▶ _Saved entries_
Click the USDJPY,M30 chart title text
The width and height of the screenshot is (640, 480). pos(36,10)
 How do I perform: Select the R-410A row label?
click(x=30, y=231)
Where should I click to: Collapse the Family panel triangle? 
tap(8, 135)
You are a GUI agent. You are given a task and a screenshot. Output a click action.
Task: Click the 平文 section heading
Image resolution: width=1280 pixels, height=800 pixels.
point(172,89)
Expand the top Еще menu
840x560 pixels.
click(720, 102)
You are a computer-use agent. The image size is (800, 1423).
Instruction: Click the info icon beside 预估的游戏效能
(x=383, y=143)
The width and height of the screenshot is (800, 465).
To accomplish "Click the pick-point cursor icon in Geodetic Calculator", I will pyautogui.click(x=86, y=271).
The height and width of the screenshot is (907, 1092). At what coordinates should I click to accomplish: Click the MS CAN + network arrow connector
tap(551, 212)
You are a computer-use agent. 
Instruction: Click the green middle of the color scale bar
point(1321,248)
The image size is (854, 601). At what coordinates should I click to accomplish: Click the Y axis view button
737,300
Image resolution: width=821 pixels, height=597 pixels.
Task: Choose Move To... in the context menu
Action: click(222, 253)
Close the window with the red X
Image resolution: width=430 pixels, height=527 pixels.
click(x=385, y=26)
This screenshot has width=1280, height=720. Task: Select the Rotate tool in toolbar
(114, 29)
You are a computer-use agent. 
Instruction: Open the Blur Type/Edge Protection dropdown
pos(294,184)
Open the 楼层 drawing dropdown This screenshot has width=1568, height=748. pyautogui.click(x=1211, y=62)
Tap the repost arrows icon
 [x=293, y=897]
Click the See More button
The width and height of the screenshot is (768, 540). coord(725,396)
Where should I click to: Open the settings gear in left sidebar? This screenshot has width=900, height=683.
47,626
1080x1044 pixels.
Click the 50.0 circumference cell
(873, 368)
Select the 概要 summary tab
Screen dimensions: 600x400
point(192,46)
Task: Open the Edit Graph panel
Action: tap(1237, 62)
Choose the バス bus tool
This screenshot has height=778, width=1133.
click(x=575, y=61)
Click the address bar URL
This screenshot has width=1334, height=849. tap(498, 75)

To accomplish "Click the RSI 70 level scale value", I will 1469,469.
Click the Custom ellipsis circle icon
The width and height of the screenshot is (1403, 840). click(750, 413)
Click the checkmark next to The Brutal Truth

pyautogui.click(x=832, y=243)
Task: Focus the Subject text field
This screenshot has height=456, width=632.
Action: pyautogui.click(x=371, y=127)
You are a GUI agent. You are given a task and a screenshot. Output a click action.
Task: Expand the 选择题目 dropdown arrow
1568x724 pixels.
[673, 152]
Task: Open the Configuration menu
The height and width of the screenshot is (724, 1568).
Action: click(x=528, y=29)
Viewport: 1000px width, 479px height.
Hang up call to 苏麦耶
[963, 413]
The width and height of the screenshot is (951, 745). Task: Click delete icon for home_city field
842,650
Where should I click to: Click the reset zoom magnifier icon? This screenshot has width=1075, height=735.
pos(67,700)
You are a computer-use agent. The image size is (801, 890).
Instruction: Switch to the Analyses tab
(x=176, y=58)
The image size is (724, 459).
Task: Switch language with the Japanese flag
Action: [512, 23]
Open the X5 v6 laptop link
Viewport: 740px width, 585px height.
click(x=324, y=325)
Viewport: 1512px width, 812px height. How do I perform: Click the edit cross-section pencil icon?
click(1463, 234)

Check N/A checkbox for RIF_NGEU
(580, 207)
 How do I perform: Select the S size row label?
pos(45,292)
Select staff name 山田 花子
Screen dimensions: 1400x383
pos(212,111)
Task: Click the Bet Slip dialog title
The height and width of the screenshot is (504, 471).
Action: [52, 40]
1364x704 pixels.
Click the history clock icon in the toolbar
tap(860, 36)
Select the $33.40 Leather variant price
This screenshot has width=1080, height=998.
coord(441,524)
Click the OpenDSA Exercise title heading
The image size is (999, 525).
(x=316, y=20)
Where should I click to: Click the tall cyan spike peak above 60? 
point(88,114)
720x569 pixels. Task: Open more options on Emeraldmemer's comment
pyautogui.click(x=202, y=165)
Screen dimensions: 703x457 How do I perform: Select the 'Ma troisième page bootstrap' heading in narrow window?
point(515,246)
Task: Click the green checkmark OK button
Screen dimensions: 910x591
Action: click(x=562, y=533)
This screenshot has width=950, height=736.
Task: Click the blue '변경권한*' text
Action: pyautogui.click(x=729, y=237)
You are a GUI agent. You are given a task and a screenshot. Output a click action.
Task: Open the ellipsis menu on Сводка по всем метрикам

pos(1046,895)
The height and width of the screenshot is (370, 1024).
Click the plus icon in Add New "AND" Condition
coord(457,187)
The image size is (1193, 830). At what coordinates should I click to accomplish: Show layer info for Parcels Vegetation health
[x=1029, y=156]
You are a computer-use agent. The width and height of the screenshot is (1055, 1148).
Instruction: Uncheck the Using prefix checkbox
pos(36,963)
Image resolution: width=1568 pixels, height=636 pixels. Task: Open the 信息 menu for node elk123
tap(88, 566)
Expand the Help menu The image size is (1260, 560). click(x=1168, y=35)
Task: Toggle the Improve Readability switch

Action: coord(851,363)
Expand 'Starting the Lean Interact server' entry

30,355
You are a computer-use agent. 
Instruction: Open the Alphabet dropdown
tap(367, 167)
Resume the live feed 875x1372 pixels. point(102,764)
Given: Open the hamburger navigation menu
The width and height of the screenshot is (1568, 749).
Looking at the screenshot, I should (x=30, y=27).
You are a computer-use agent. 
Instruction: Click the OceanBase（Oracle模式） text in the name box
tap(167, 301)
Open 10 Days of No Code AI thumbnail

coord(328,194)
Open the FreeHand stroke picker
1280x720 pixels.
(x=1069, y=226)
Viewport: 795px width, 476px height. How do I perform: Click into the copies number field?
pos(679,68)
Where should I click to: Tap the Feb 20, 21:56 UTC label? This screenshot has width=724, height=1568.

▶ _What the task asks_
Print every entry exactly as it appears.

▶ _Solution to this exercise_
Click the USDJPY,M30 chart title text
The width and height of the screenshot is (640, 480). pos(36,10)
 How do I perform: Select the R-410A row label?
click(x=30, y=231)
Where should I click to: Collapse the Family panel triangle? 
tap(8, 135)
You are a GUI agent. You are given a task and a screenshot. Output a click action.
Task: Click the 平文 section heading
Image resolution: width=1280 pixels, height=800 pixels.
point(172,89)
Expand the top Еще menu
840x560 pixels.
click(720, 102)
You are a computer-use agent. The image size is (800, 1423).
Instruction: Click the info icon beside 预估的游戏效能
(x=383, y=143)
The width and height of the screenshot is (800, 465).
To accomplish "Click the pick-point cursor icon in Geodetic Calculator", I will pyautogui.click(x=86, y=271).
The height and width of the screenshot is (907, 1092). At what coordinates should I click to accomplish: Click the MS CAN + network arrow connector
tap(551, 212)
You are a computer-use agent. 
Instruction: Click the green middle of the color scale bar
point(1321,248)
The image size is (854, 601). At what coordinates should I click to accomplish: Click the Y axis view button
737,300
Image resolution: width=821 pixels, height=597 pixels.
Task: Choose Move To... in the context menu
Action: click(222, 253)
Close the window with the red X
Image resolution: width=430 pixels, height=527 pixels.
click(x=385, y=26)
This screenshot has width=1280, height=720. Task: Select the Rotate tool in toolbar
(114, 29)
You are a computer-use agent. 
Instruction: Open the Blur Type/Edge Protection dropdown
pos(294,184)
Open the 楼层 drawing dropdown This screenshot has width=1568, height=748. pyautogui.click(x=1211, y=62)
Tap the repost arrows icon
 [x=293, y=897]
Click the See More button
The width and height of the screenshot is (768, 540). coord(725,396)
Where should I click to: Open the settings gear in left sidebar? This screenshot has width=900, height=683.
47,626
1080x1044 pixels.
Click the 50.0 circumference cell
(873, 368)
Select the 概要 summary tab
Screen dimensions: 600x400
point(192,46)
Task: Open the Edit Graph panel
Action: tap(1237, 62)
Choose the バス bus tool
This screenshot has height=778, width=1133.
click(x=575, y=61)
Click the address bar URL
This screenshot has width=1334, height=849. tap(498, 75)

To accomplish "Click the RSI 70 level scale value", I will 1469,469.
Click the Custom ellipsis circle icon
The width and height of the screenshot is (1403, 840). click(750, 413)
Click the checkmark next to The Brutal Truth

pyautogui.click(x=832, y=243)
Task: Focus the Subject text field
This screenshot has height=456, width=632.
Action: pyautogui.click(x=371, y=127)
You are a GUI agent. You are given a task and a screenshot. Output a click action.
Task: Expand the 选择题目 dropdown arrow
1568x724 pixels.
[673, 152]
Task: Open the Configuration menu
The height and width of the screenshot is (724, 1568).
Action: click(x=528, y=29)
Viewport: 1000px width, 479px height.
Hang up call to 苏麦耶
[963, 413]
The width and height of the screenshot is (951, 745). Task: Click delete icon for home_city field
842,650
Where should I click to: Click the reset zoom magnifier icon? This screenshot has width=1075, height=735.
pos(67,700)
You are a computer-use agent. The image size is (801, 890).
Instruction: Switch to the Analyses tab
(x=176, y=58)
The image size is (724, 459).
Task: Switch language with the Japanese flag
Action: [512, 23]
Open the X5 v6 laptop link
Viewport: 740px width, 585px height.
click(x=324, y=325)
Viewport: 1512px width, 812px height. How do I perform: Click the edit cross-section pencil icon?
click(1463, 234)

Check N/A checkbox for RIF_NGEU
(580, 207)
 How do I perform: Select the S size row label?
pos(45,292)
Select staff name 山田 花子
Screen dimensions: 1400x383
pos(212,111)
Task: Click the Bet Slip dialog title
The height and width of the screenshot is (504, 471).
Action: [52, 40]
1364x704 pixels.
Click the history clock icon in the toolbar
tap(860, 36)
Select the $33.40 Leather variant price
This screenshot has width=1080, height=998.
coord(441,524)
Click the OpenDSA Exercise title heading
The image size is (999, 525).
(x=316, y=20)
Where should I click to: Click the tall cyan spike peak above 60? 
point(88,114)
720x569 pixels. Task: Open more options on Emeraldmemer's comment
pyautogui.click(x=202, y=165)
Screen dimensions: 703x457 How do I perform: Select the 'Ma troisième page bootstrap' heading in narrow window?
point(515,246)
Task: Click the green checkmark OK button
Screen dimensions: 910x591
Action: click(x=562, y=533)
This screenshot has width=950, height=736.
Task: Click the blue '변경권한*' text
Action: pyautogui.click(x=729, y=237)
You are a GUI agent. You are given a task and a screenshot. Output a click action.
Task: Open the ellipsis menu on Сводка по всем метрикам

pos(1046,895)
The height and width of the screenshot is (370, 1024).
Click the plus icon in Add New "AND" Condition
coord(457,187)
The image size is (1193, 830). At what coordinates should I click to accomplish: Show layer info for Parcels Vegetation health
[x=1029, y=156]
You are a computer-use agent. The width and height of the screenshot is (1055, 1148).
Instruction: Uncheck the Using prefix checkbox
pos(36,963)
Image resolution: width=1568 pixels, height=636 pixels. Task: Open the 信息 menu for node elk123
tap(88, 566)
Expand the Help menu The image size is (1260, 560). click(x=1168, y=35)
Task: Toggle the Improve Readability switch

Action: coord(851,363)
Expand 'Starting the Lean Interact server' entry

30,355
You are a computer-use agent. 
Instruction: Open the Alphabet dropdown
tap(367, 167)
Resume the live feed 875x1372 pixels. point(102,764)
Given: Open the hamburger navigation menu
The width and height of the screenshot is (1568, 749).
Looking at the screenshot, I should (x=30, y=27).
You are a computer-use agent. 
Instruction: Click the OceanBase（Oracle模式） text in the name box
tap(167, 301)
Open 10 Days of No Code AI thumbnail

coord(328,194)
Open the FreeHand stroke picker
1280x720 pixels.
(x=1069, y=226)
Viewport: 795px width, 476px height. How do I perform: Click into the copies number field?
pos(679,68)
Where should I click to: Tap the Feb 20, 21:56 UTC label? This screenshot has width=724, height=1568.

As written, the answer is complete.